Rule #2A: And persuade them to pay anything to get what you have.
            (Yes, I know I know that’s really three rules – but work with me here.)
Godin’s blog goes on to say: “We don't hesitate to motivate employees by marketing them the benefits of being promoted, even if they all can't possibly get this. We don't hesitate to tease kids by marketing every conceivable unattainable Christmas gift at them, relentlessly. Teenage girls are taught what to want by magazines and by peers. Patients are taught what to want by doctors who prescribe new tests. And doctors are taught to do that by lawyers eager to sue if they don't. Imagine going home and saying, ‘the doctor wanted to give me another test, but I said no...’”

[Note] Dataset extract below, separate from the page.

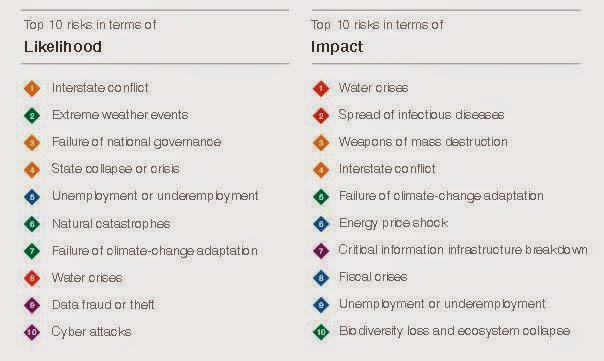The image size is (604, 361).
Task: Click the orange diamond number 1 beside Interstate conflict
Action: pos(32,89)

The preceding is a little cynical. I’ll get to that in a second. But let’s first explore the concept of what we are marketing. While people have natural proclivities, they don’t always know what they want. Maybe a better way to put it in relation to internal audit is customers don’t always know what is good for them. In many situations, people have to be educated (marketed to) in order to understand the value a service might provide. Per the previous rules, they are taught that something exists, and that they can’t live without it (at any cost.) If we have taken those first steps, then our next role is to continuously market our value – not stopping after the first time we notice them noticing us from across the crowded room. And the only way this works is to move past the dry “we saved you this many dollars” kind of marketing (although that doesn’t hurt). We have to reach for those “Wow” moments. We have to make the customer look back at the audit and say, “Can you believe they did that?” Most importantly, we have to make them talk among themselves saying, “How did we ever live without them?” 
Rule #3 – Constantly reinforce the message of internal audit’s value and teach people all the things that internal audit can be.
And now let’s go back to a discussion of the cynicism that seems to exist in Godin’s blog. After the quoted section of the blog post, Godin goes on to make the following point, “And so, once again it seems to come down to a personal decision. If you decide what you want (instead of letting someone else decide for you) perhaps you could choose the things that would actually bring you and your loved ones the satisfaction you can live with.”
For audit to be considered desirable to the company we most be more than a favored choice. If we are true partners to the business, then we have to be the best choice the company can make for its internal audit service needs. There are those who rant about the evils of outsourcing internal audit services, and I will say that I do not believe outsourcing is generally the correct choice. However, if internal audit has not done the broad, value-added job it is supposed to do, then the next best choice for the company may well be outsourcing.
Rule #4: For marketing to be a success (not just succeed), internal audit must be the right choice – the one that brings satisfaction to the company and its employees
In case you haven’t noticed, that is the hidden message in this. Marketing only works when you have something of value for the customer.  Marketing internal audit will only work if you have an audit shop that “knocks ‘em dead” (and I don’t mean because auditing got everyone fired.)
So rule #0 (the rule before all the others): Be an audit shop that constantly reaches to do more – the kind that has something to market. (Hint: If you vision statement is “We told you so”, then you may have work to do.)